Grill-Roasted Green Chiles Stuffed with Guacamole (serves 8)

8 Anaheim or long green chiles (the longest and fleshiest possible)
4 ripe avacados
4 ripe medium tomatoes, halved, seeded and coarsely chopped
1 small onion finely chopped
2 cloves minced garlic
3 scallions finely chopped
3/4 cup fresh cilantro
3 Tbs. lime juice
1 small jalapeno, seeded and finely chopped
salt and pepper for seasoning

You can cook the chiles up to a day in advance but don't peel them till you're ready to use them. Anaheim chiles are kinda hot, so if you want something more mellow try Cubanelle or Italian frying peppers.

-Lightly brush the chiles in olive oil and grill them over direct high heat until very blackened and blistered (turning frequently). Should take about 15 minutes.

-Seal the blackened vhiles in a bag (or foil) and leave them to steam for at least 10 minutes.

-After steaming, start peeling away the skin, right below the crown, taking care not to rip off the stem

-With a paring knife, make a vertical slit from the top of each chile about 1/2 inch from the tail and remove the seeds. Be sure to leave the ribs in, or the flesh will come with them. Set aside.

-Peel and pit the avocados and put the flesh in a large bowl.

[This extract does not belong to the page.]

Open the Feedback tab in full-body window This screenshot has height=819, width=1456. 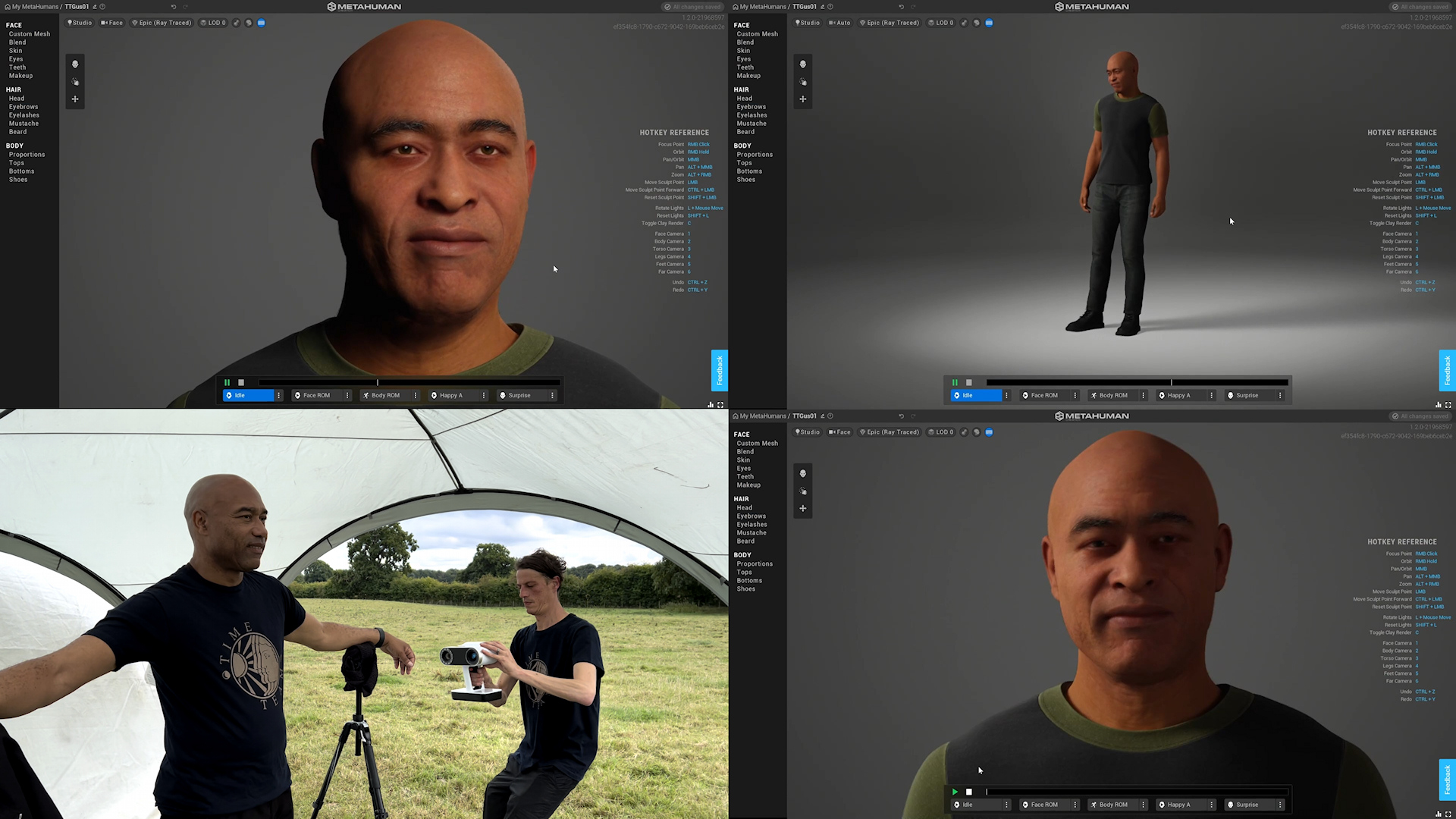pos(1447,370)
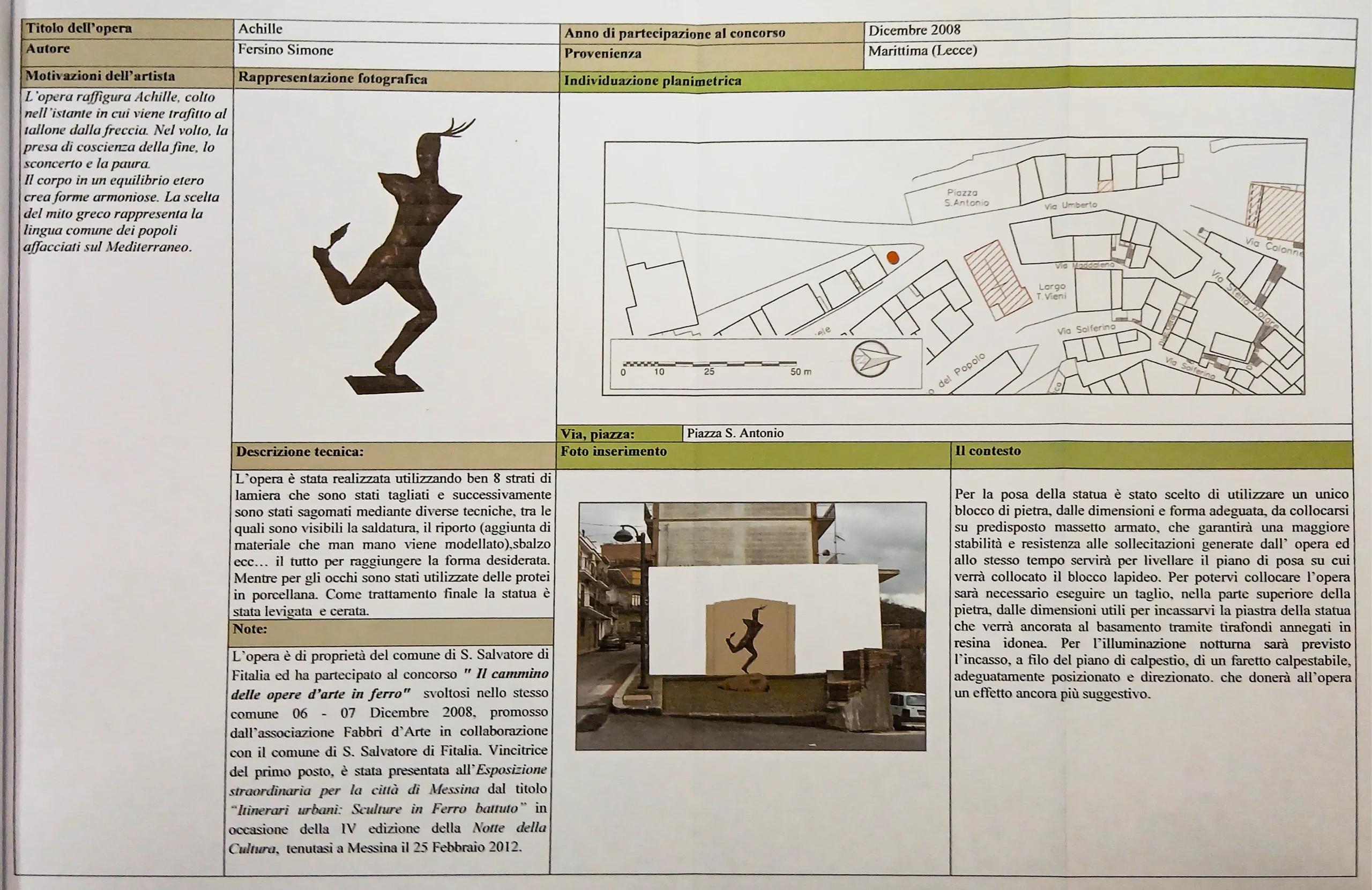Click the Achille title field
Image resolution: width=1372 pixels, height=890 pixels.
coord(260,29)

Add the tomatoes, onion, garlic, scallions, cilantro, lime juice, and jalapeno. Mash with a fork until blended but still fairly chunky. Season to taste with salt and pepper.

-Spoon the guacamole into the chiles. Serve chilled or at cool room temperature.

The perfect entree for that special vegetarian in the family :P

Post Sun Jun 05, 2005 2:40 am
Guest serves 8 not 8)

Post Thu Jun 16, 2005 4:46 pm
searcymanoffire well done
well done

Posts: 483
Location: ARKANSAS

Jalepeno & Habenero Jelly
This recipe Is Kind of a sweet Hot Blend

4 Medium Jalapenos
2 Medium Green Bell peppers
1.5 Cups Cider Vinegar
5.5 Cups White Sugar (regular stuff )
6 oz Liquid Pectin (certo )
2 drops Green Or Red Food Color
1. Prepare The peppers By Cutting in Half & remove all seeds & Pulp .You May Leave In for Heat & Texture If You Prefer
2. Mince Peppers Until Finely Chopper or Place In food Processor
3. Place minced peppers, Vinegar & Sugar in 4 quart Sauce Pan Bring to a Rolling Boil Stirring Constantly. You must stir to dissolve the sugar…
4. Once Boiling Lower Heat to a simmer Remove Foam From top Stir & Simmer 10 minuets.
5. Add liquid Pectin, stirring it In Along with Optional Food Coloring Stir 1 Min. longer Do Not Deviate from stirring plan
6. Remove from Heat & Let stand 15 Minuets ( to Cool )
7. Variations: I Like to Place red Bell Peppers & red Jap’s w Red food Color to Make it different. Causes My Customers to want 2 Bottles.

This is a Searcy Man Of fire Recipe

Smoke in your eyes only Burns if it ain't from a smoker

Post Thu Jun 30, 2005 1:45 am
Bolo medium

Posts: 107
Location: Vancouver British Columbia, Canada
This is a ricipe I got out of the newspaper.


2 tablespoons rice or cider vinegar
2 tablespoons water
1 tablespoon conola oil
1 tablespoon grated fresh ginger
1 teaspoon granulated sugar
3 cloves garlic, minced

Combine all ingrediants. Place your steak in a plastic sealed bag or tupper ware container with a lid. Let it marinade for 2 hours to 48 hours turning meat once or twice. Then throw it on the grill. Awsome. This can be used with fish and chicken.
"Baa Be Cue"

"It's Just Not For Breakfast Anymore"

Kingsford 22 1/2 inch Kettle BBQ

Post Sat Jul 09, 2005 1:41 pm

Well, I'm trying this out tonight on a 3.5 lb rump roast. I'll let you know how it turns out. I think it might also work on beef and pork ribs, as well as chicken.

I got the urge to indirect grill a roast, but I wanted a new rub. I was getting a little tired of tomato-based seasonings, so I went in the other direction. If this rub turns out to be a keeper, I'm thinking of calling it Mostly Mustard.

3 tablespoons dried mustard
2 teaspoons onion powder
1 teaspoon garlic powder
1 teaspoon freshly ground black pepper
1 teaspoon freshly ground salt
1/4 teaspoon ground cayenne (or to taste)
1 tablespoon brown sugar

Mix ingredients thoroughly and rub into meat with fingers. Refrigerate for 3 - 4 hours. Cook meat as directed depending on the cut.

Admittedly, this is sketchy, and if modifications are needed, I'll make another post, but I just have an intuition that this will give most meats a blend of interesting, non-tomato flavors.